Work to do
Express the lines running from the first one below through the line containing "pos(428,28)", both included, as a JSON list of strings with one string per line and blank lines omitted. Leave the pictures out of the answer.

Lines from a data collection
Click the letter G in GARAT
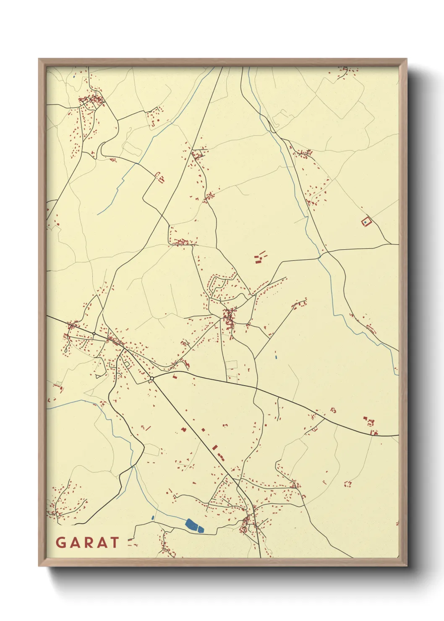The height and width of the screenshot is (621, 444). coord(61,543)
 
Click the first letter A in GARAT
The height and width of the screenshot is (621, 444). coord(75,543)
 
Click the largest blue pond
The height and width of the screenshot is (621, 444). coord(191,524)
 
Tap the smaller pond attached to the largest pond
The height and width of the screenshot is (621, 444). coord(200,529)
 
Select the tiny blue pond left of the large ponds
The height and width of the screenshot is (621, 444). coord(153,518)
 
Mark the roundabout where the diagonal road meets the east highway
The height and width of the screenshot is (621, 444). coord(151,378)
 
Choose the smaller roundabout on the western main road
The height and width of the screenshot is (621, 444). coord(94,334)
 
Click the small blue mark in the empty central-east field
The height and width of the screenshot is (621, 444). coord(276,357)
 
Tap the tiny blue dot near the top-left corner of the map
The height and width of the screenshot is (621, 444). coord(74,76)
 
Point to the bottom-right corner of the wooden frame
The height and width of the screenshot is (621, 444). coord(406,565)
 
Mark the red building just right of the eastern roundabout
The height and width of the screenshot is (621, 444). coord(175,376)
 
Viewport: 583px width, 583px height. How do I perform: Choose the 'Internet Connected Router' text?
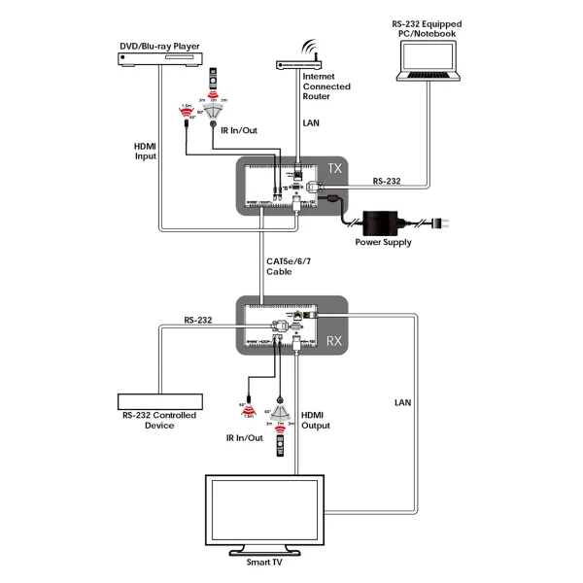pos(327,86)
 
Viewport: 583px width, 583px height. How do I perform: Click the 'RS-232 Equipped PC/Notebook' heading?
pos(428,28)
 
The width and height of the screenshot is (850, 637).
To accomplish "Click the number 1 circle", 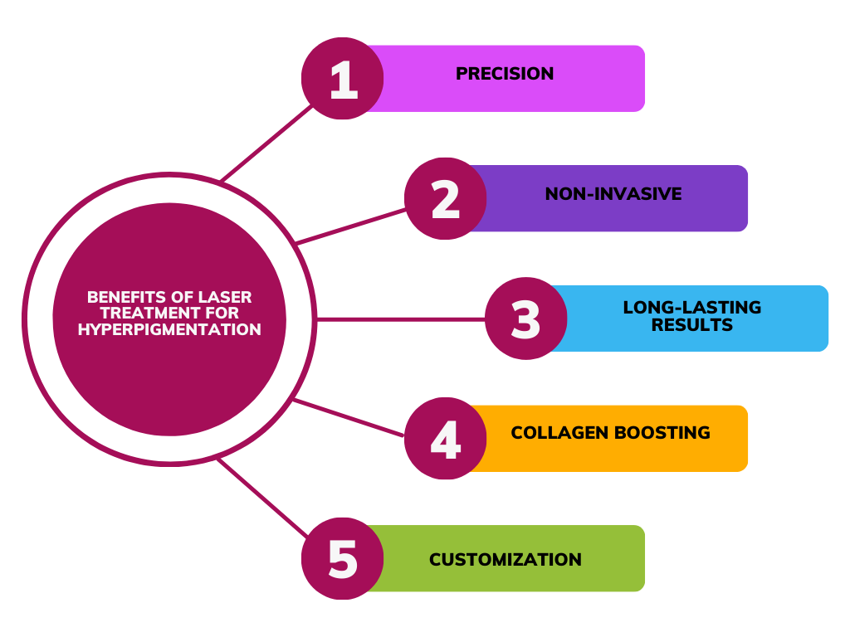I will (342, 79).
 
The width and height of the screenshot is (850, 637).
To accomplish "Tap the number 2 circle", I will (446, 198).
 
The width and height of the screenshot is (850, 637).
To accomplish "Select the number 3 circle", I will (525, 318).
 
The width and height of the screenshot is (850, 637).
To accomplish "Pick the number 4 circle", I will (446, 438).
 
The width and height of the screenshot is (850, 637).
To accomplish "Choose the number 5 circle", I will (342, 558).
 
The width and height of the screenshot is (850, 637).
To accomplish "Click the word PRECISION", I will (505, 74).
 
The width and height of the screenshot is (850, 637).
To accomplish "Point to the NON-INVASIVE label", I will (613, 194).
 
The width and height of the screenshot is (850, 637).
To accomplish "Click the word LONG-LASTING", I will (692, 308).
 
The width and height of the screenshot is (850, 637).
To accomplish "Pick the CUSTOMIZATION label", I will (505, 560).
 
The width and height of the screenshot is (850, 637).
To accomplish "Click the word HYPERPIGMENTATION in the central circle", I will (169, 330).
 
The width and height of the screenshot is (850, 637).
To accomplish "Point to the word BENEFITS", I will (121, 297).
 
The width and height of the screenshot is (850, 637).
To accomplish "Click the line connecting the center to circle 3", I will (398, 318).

Result for this exercise
[
  "Click the letter G in GARAT",
  "The height and width of the screenshot is (621, 444). coord(61,543)",
  "Click the first letter A in GARAT",
  "The height and width of the screenshot is (621, 444). coord(75,543)",
  "Click the largest blue pond",
  "The height and width of the screenshot is (621, 444). coord(191,524)",
  "Tap the smaller pond attached to the largest pond",
  "The height and width of the screenshot is (621, 444). coord(200,529)",
  "Select the tiny blue pond left of the large ponds",
  "The height and width of the screenshot is (621, 444). coord(153,518)",
  "Mark the roundabout where the diagonal road meets the east highway",
  "The height and width of the screenshot is (621, 444). coord(151,378)",
  "Choose the smaller roundabout on the western main road",
  "The height and width of the screenshot is (621, 444). coord(94,334)",
  "Click the small blue mark in the empty central-east field",
  "The height and width of the screenshot is (621, 444). coord(276,357)",
  "Tap the tiny blue dot near the top-left corner of the map",
  "The height and width of the screenshot is (621, 444). coord(74,76)",
  "Point to the bottom-right corner of the wooden frame",
  "The height and width of the screenshot is (621, 444). coord(406,565)",
  "Mark the red building just right of the eastern roundabout",
  "The height and width of the screenshot is (621, 444). coord(175,376)",
  "Viewport: 583px width, 583px height. How do I perform: Choose the 'Internet Connected Router' text?",
  "pos(327,86)",
  "Viewport: 583px width, 583px height. How do I perform: Click the 'RS-232 Equipped PC/Notebook' heading?",
  "pos(428,28)"
]